|11-05-2005, 05:46 PM||#1 (permalink)|
Join Date: Jan 2005
SOC shutdown marks end of era at Blue Cube
by Valerie Joseph
21st Space Operations Squadron
11/4/2005 - ONIZUKA AIR FORCE STATION, Calif. (AFPN) -- With each flip of a switch, the room grew eerily quieter as the end of an era drew closer.
The equipment room of the Satellite Operations Center-52 inside the Blue Cube here ceased operations recently, after 36 years of around-the-clock support to the space community.
Members of 21st Space Operations Squadron, Lockheed Martin, Harris Technical Services Corporation and Honeywell joined together to power down the mainframe and auxiliary computer systems to the once busy SOC that provided command and control support to various satellite programs.
“Shutting down SOC-52 is truly the end of an era,” said Kevin Hansen, information technology and support functional area manager with Harris Technical Services Corp. “The excitement and emotion surrounding the day-to-day operations of SOC-52 will be deeply missed.”

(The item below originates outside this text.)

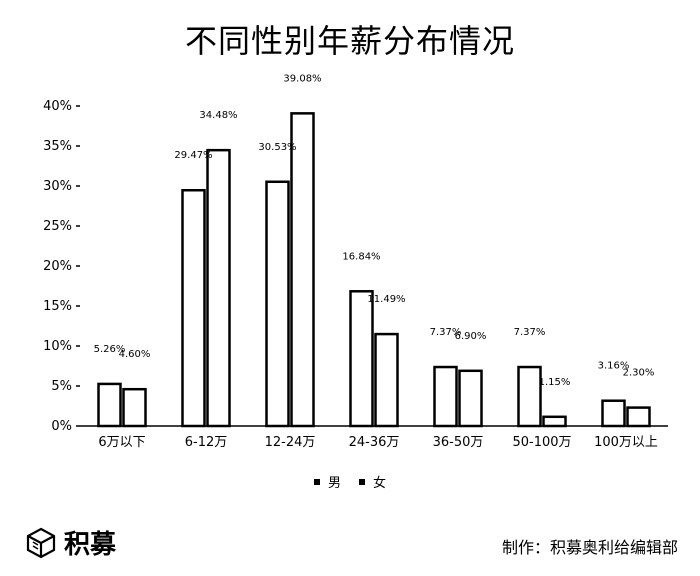  I want to click on credit-text: 制作：积募奥利给编辑部, so click(590, 548).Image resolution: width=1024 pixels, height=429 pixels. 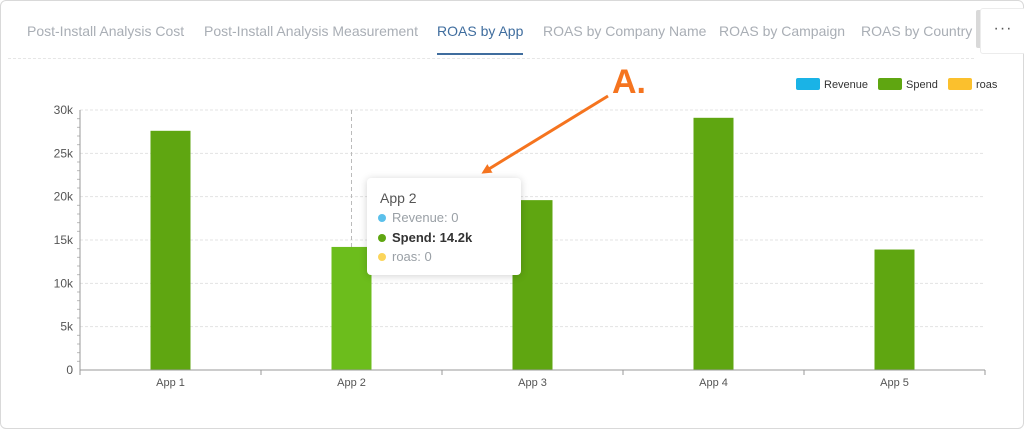 What do you see at coordinates (629, 82) in the screenshot?
I see `annotation-label: A.` at bounding box center [629, 82].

SOC-52 began conducting operations as a Mission Control Complex in October 1969, when the Air Force Satellite Test Center first assumed operations. It supported many satellite and launch missions as part of the 2nd Space Test Group, 750th Space Group, 5th SOPS, and finally, the 21st SOPS.

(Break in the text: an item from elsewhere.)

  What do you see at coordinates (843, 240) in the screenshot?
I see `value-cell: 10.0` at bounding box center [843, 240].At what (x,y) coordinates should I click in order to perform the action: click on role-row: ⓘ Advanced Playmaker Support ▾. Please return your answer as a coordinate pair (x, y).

The squadron’s final mission on Feb. 14, 2004, commanded the last inertial upper stage and placed the next-to-last Defense Support Program satellite into a perfect geosynchronous orbit.
SOC-52 was the primary Air Force center to support the space shuttle from its initial launch April 12, 1981, and continued its support until the space shuttle operations mission was transferred to the Center for Research at Schriever Air Force Base, Colo., in 2004.
During its five decades of satellite operations, SOC-52 people have supported a host of diverse Department of Defense satellite and launch programs, including NATO III, SKYNET, Global Positioning System, DSP, Defense Meteorological Satellite Program, Defense Satellite Communications System II and III and Delta II.
SOC-52 workers have also played an important role in the launch of numerous civil satellites including Geostationary Operational Environmental Satellite, Polar Orbit Operational Environmental Satellite, Tracking and Data Relay Satellite System, the Hubble Space Telescope and Chandra X-Ray Observatory, as well as the Ulysses, Galileo and Magellan interplanetary missions.
People from 1st and 3rd SOPS at Schriever have used SOC-52 as a geographically separated relocation site in case of a contingency there.
Lt. Col. Larry Price, 21st SOPS commander, said this is another step in transforming space capabilities to meet future needs of the warfighter.
“Our military satellite command and control capabilities began here in the Blue Cube back in the early 1960s -- in the era of the Consolidated Satellite Test Center,” the colonel said. “Many of the CSTC capabilities transitioned to newer technology at the Consolidated Satellite Operations Center, now known as Schriever Air Force Base.
“Transitioning SOC-52 to a ‘cold’ status is a positive step in moving forward in our business,” he said.